[Stored dataset items]
---------------

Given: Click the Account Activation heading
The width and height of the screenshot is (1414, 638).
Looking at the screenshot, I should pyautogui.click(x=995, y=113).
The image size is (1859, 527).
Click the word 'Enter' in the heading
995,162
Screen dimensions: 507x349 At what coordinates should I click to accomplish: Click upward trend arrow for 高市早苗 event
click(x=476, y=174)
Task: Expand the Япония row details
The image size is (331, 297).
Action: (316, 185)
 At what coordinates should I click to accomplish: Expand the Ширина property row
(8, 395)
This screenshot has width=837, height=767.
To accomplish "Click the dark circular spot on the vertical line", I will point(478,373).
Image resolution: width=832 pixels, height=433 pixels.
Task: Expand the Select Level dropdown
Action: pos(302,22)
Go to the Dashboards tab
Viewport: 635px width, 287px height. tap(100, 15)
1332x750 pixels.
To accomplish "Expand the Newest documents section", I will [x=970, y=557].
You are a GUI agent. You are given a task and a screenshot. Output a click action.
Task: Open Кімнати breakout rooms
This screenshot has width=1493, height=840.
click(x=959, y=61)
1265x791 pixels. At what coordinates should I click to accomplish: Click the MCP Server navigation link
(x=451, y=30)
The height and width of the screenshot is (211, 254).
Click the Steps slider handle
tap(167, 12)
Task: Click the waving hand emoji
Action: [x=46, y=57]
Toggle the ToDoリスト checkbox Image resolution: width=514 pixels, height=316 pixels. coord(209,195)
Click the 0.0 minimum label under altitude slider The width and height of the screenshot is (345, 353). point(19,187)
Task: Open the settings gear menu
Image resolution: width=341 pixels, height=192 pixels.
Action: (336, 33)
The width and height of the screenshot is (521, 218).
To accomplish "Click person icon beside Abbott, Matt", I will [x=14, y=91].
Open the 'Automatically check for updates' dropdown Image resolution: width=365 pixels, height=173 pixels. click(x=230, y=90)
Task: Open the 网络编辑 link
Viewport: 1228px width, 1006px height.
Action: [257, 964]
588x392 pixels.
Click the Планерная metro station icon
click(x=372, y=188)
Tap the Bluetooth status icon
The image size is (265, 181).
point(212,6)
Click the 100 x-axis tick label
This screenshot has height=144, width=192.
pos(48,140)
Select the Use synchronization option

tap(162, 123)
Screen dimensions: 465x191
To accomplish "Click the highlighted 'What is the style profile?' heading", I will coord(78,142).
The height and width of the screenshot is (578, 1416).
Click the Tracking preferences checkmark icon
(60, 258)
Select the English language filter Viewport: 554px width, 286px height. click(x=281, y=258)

---------------

■ What needs to be done
For this exercise, transcribe all the records exactly.

■ Answer to this problem
Given: Click the Account Activation heading
The width and height of the screenshot is (1414, 638).
Looking at the screenshot, I should pyautogui.click(x=995, y=113).
The image size is (1859, 527).
Click the word 'Enter' in the heading
995,162
Screen dimensions: 507x349 At what coordinates should I click to accomplish: Click upward trend arrow for 高市早苗 event
click(x=476, y=174)
Task: Expand the Япония row details
The image size is (331, 297).
Action: (316, 185)
 At what coordinates should I click to accomplish: Expand the Ширина property row
(8, 395)
This screenshot has width=837, height=767.
To accomplish "Click the dark circular spot on the vertical line", I will point(478,373).
Image resolution: width=832 pixels, height=433 pixels.
Task: Expand the Select Level dropdown
Action: pos(302,22)
Go to the Dashboards tab
Viewport: 635px width, 287px height. tap(100, 15)
1332x750 pixels.
To accomplish "Expand the Newest documents section", I will [x=970, y=557].
You are a GUI agent. You are given a task and a screenshot. Output a click action.
Task: Open Кімнати breakout rooms
This screenshot has width=1493, height=840.
click(x=959, y=61)
1265x791 pixels. At what coordinates should I click to accomplish: Click the MCP Server navigation link
(x=451, y=30)
The height and width of the screenshot is (211, 254).
Click the Steps slider handle
tap(167, 12)
Task: Click the waving hand emoji
Action: [x=46, y=57]
Toggle the ToDoリスト checkbox Image resolution: width=514 pixels, height=316 pixels. coord(209,195)
Click the 0.0 minimum label under altitude slider The width and height of the screenshot is (345, 353). point(19,187)
Task: Open the settings gear menu
Image resolution: width=341 pixels, height=192 pixels.
Action: (336, 33)
The width and height of the screenshot is (521, 218).
To accomplish "Click person icon beside Abbott, Matt", I will [x=14, y=91].
Open the 'Automatically check for updates' dropdown Image resolution: width=365 pixels, height=173 pixels. click(x=230, y=90)
Task: Open the 网络编辑 link
Viewport: 1228px width, 1006px height.
Action: [257, 964]
588x392 pixels.
Click the Планерная metro station icon
click(x=372, y=188)
Tap the Bluetooth status icon
The image size is (265, 181).
point(212,6)
Click the 100 x-axis tick label
This screenshot has height=144, width=192.
pos(48,140)
Select the Use synchronization option

tap(162, 123)
Screen dimensions: 465x191
To accomplish "Click the highlighted 'What is the style profile?' heading", I will coord(78,142).
The height and width of the screenshot is (578, 1416).
Click the Tracking preferences checkmark icon
(60, 258)
Select the English language filter Viewport: 554px width, 286px height. click(x=281, y=258)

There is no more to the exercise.